Passant de là à l’examen d’un grand nécessaire, il parcourut des portraits de sa propre famille et des présents qui lui avaient été faits à lui-même : c’étaient les portraits de Madame, de la reine de Naples, des filles de Joseph, de ses frères, du roi de Rome, etc. ; un Auguste et une Livie des plus rares ; une continence de Scipion et une autre antique du plus grand prix donnée par le pape ; un Pierre le Grand sur boîte, une autre boîte avec un Charles-Quint, une autre encore avec un Turenne ; d’autres enfin, dont il se sert journellement, couvertes de médaillons rassemblés de César, d’Alexandre, de Sylla, de Mithridate, etc. Venaient ensuite quelques tabatières où était son portrait enrichi de diamants. Il en chercha alors tout à coup un sans diamants ; ne le trouvant pas, il appela son valet de chambre pour qu’on le lui donnât ; malheureusement ce portrait se trouvait encore à la ville avec le gros des effets : j’en fus fâché, je pouvais croire que j’y perdais quelque chose.

#### [Consignes]
a: D'après l'extrait, où se trouvait le portrait sans diamants que l'on chercha ?
b: Indiquez si chacune des affirmations suivantes concorde avec l'extrait : (i) une antique d'un très grand prix avait été donnée par le pape ; (ii) le portrait sans diamants fut trouvé dans le nécessaire ; (iii) l'une des boîtes portait un Charles-Quint.

#### [Informations fournies]
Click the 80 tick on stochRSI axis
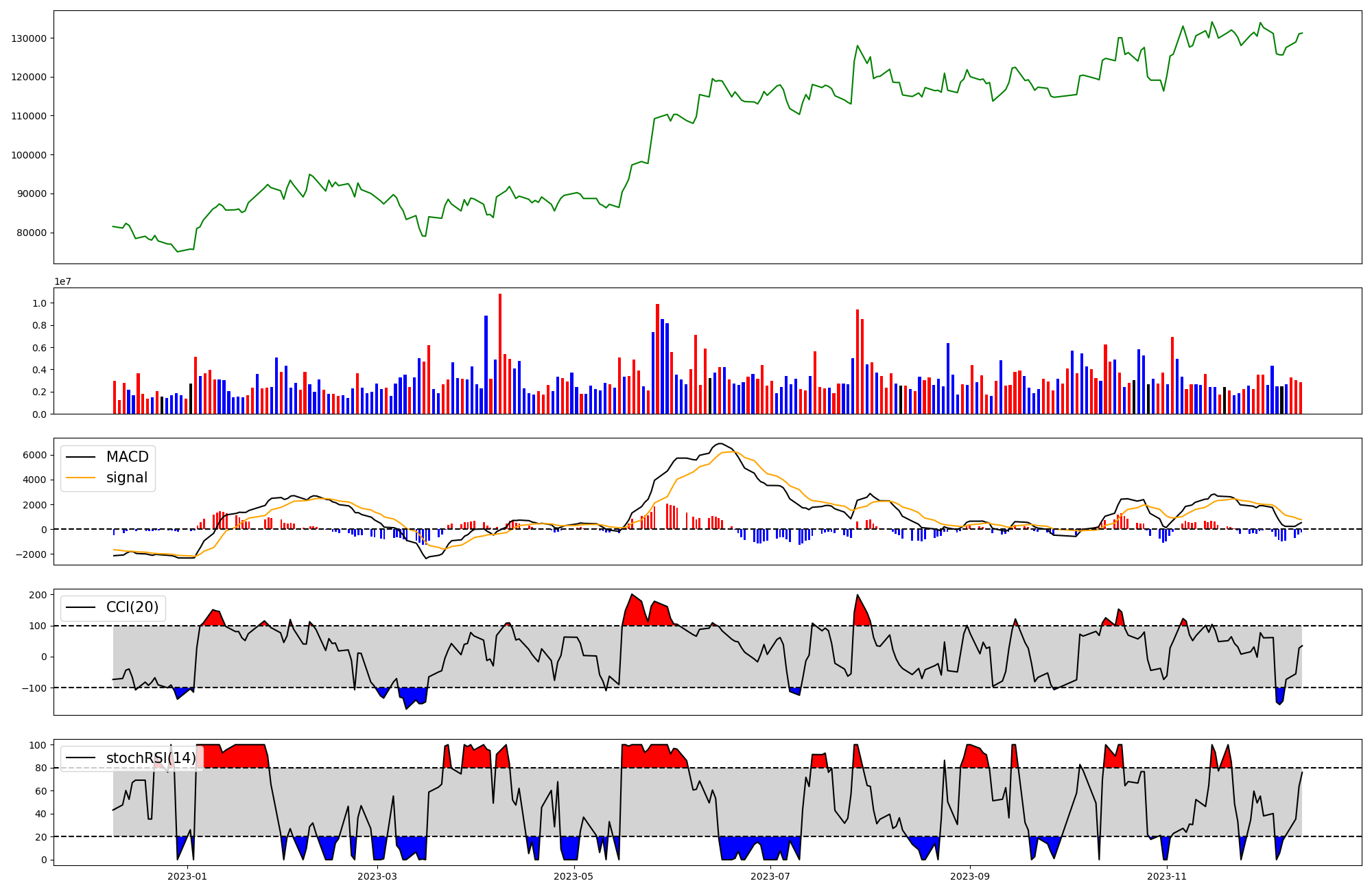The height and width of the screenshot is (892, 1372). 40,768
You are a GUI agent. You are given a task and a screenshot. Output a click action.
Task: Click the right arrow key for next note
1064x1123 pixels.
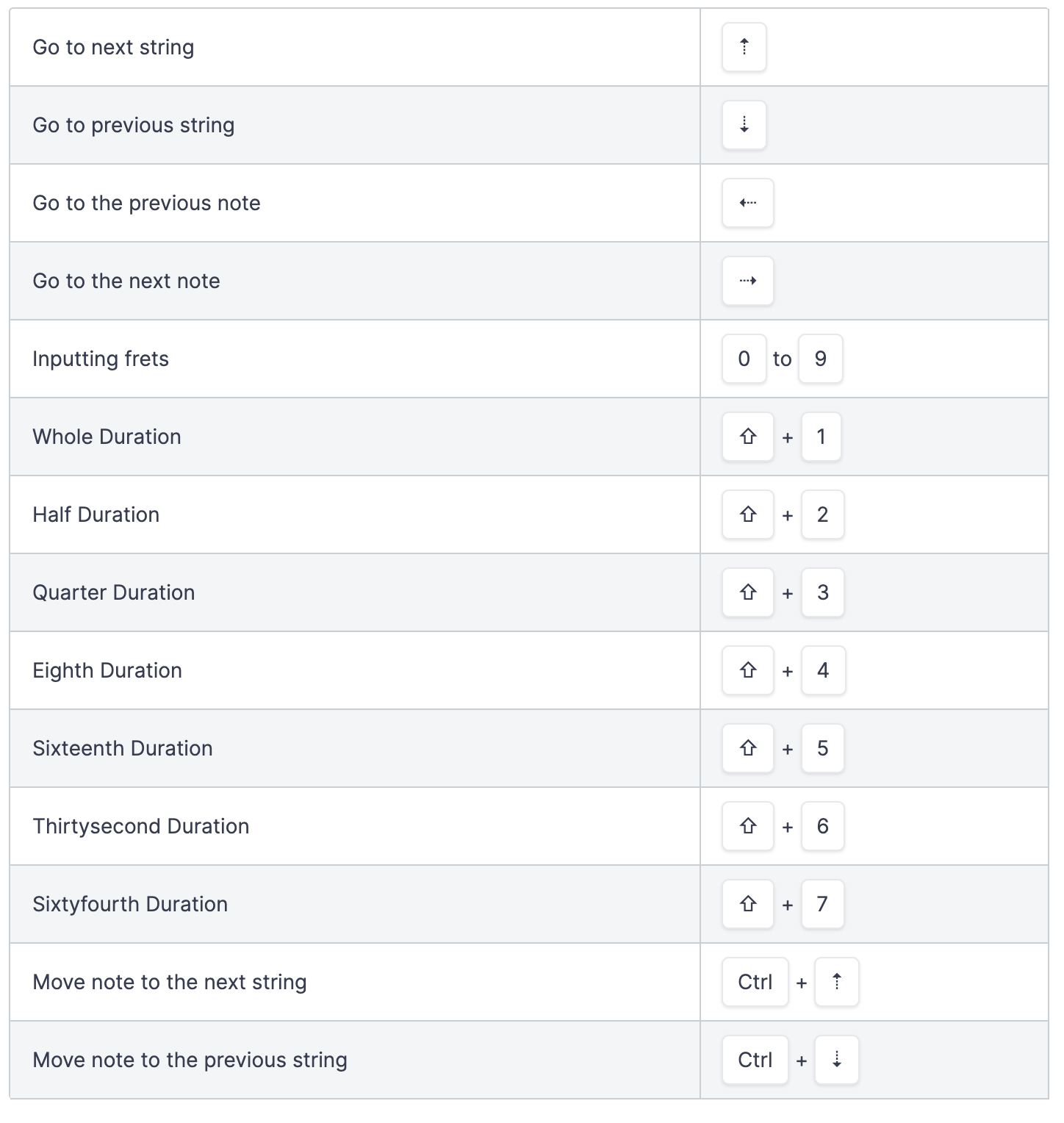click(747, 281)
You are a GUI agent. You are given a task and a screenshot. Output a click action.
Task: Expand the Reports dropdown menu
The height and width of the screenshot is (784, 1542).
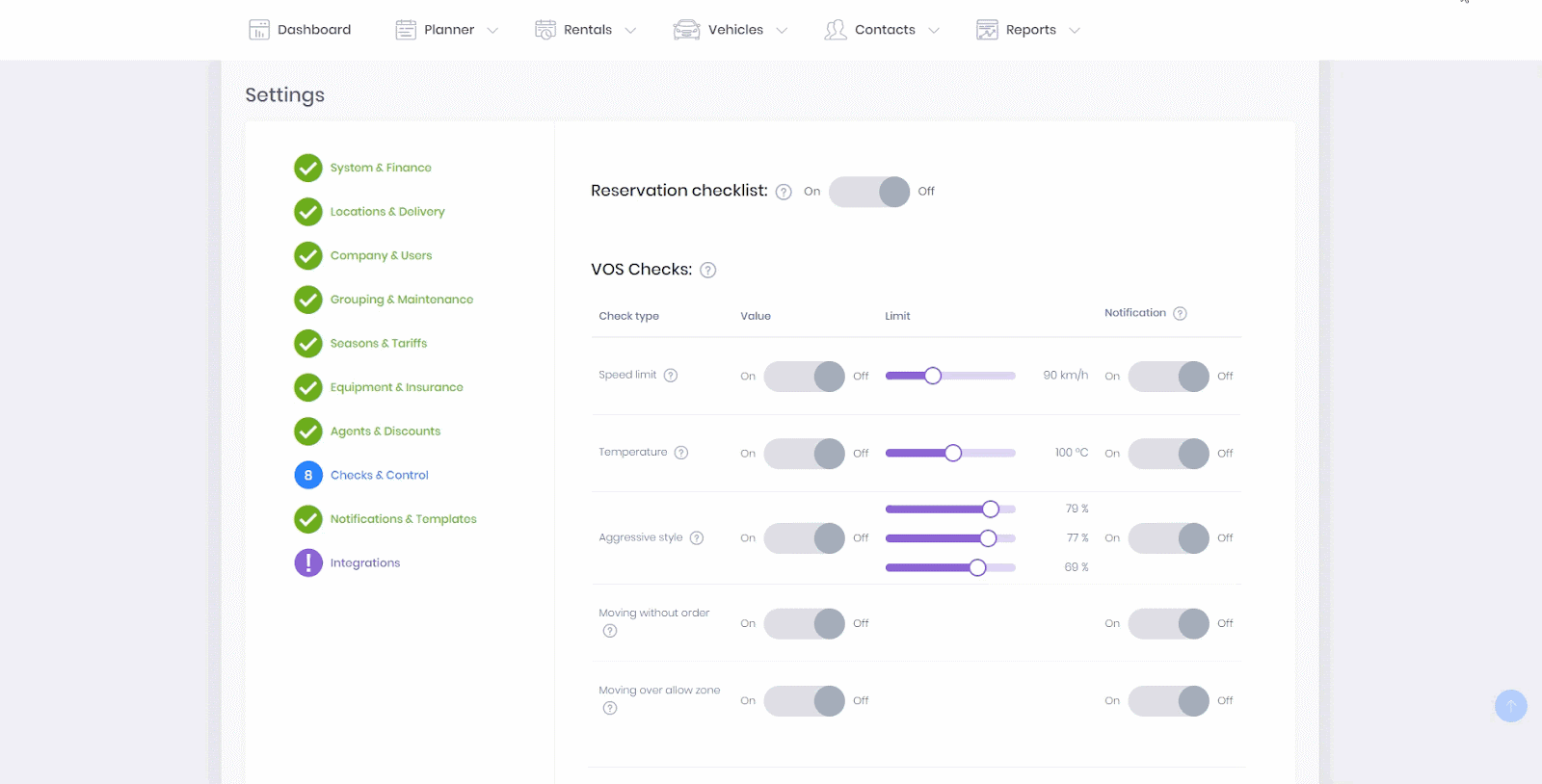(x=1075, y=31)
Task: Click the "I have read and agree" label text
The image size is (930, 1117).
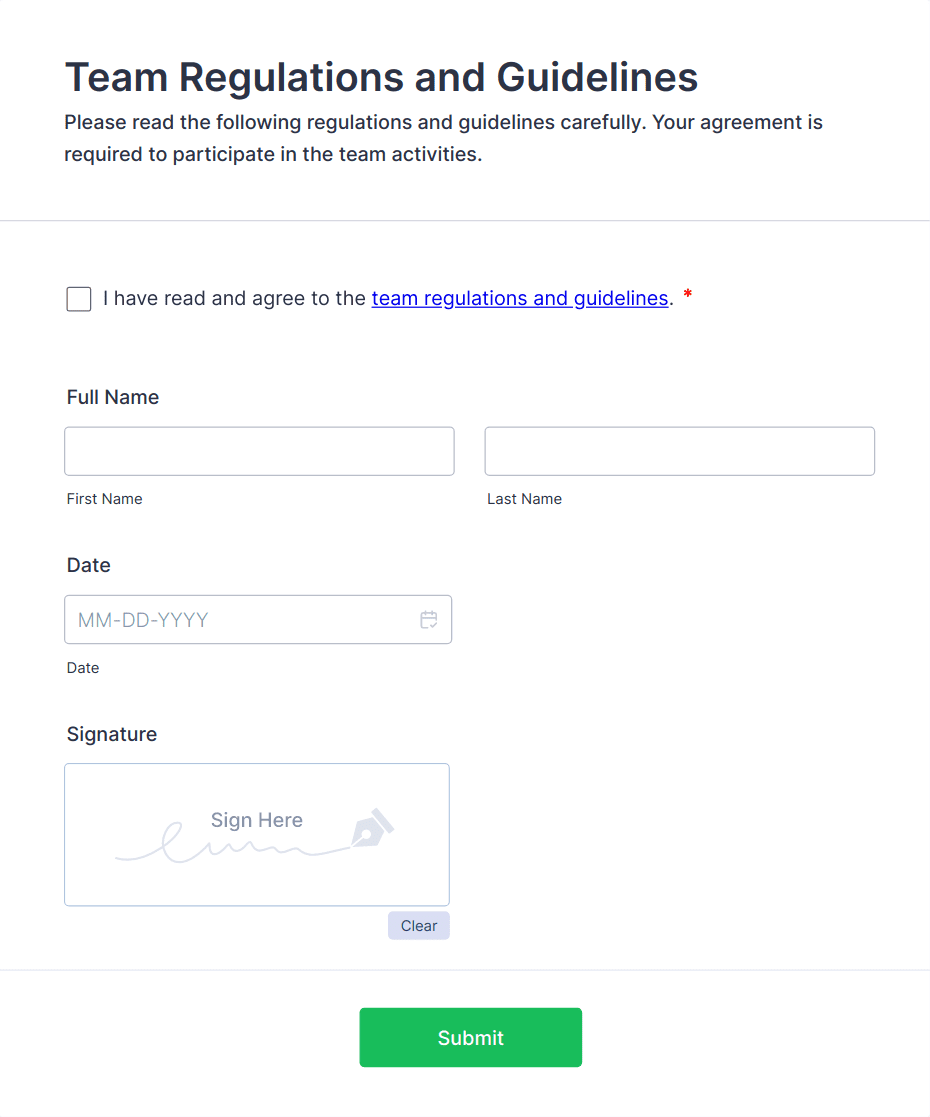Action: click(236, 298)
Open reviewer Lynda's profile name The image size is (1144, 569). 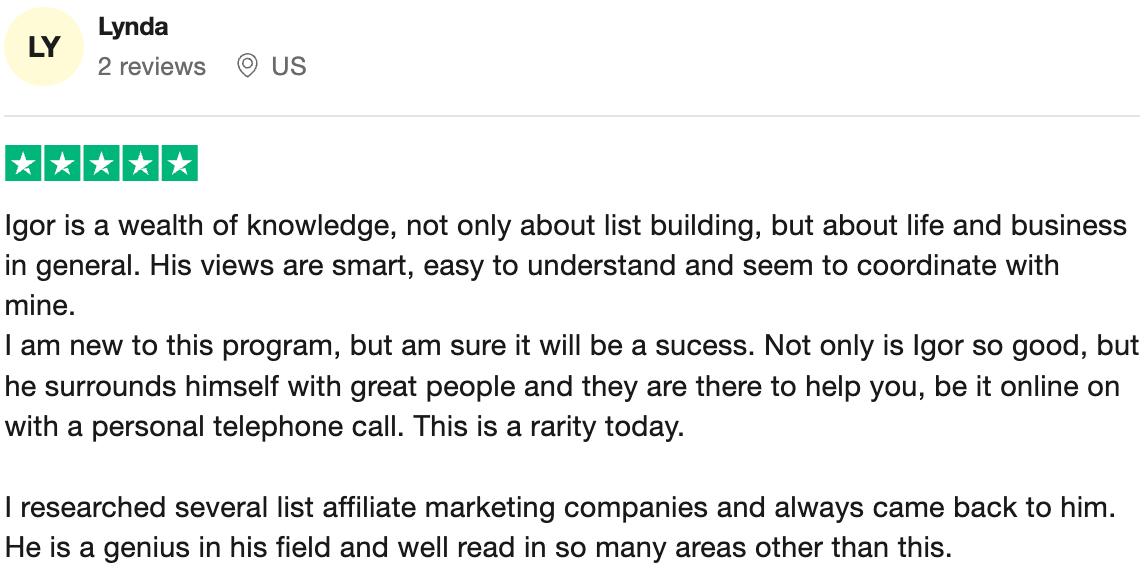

#### [Réponses données]
a: Il se trouvait encore à la ville avec le gros des effets.

b:
(i) Oui : « une autre antique du plus grand prix donnée par le pape ».
(ii) Non : « ne le trouvant pas » ; « ce portrait se trouvait encore à la ville avec le gros des effets ».
(iii) Oui : « une autre boîte avec un Charles-Quint ».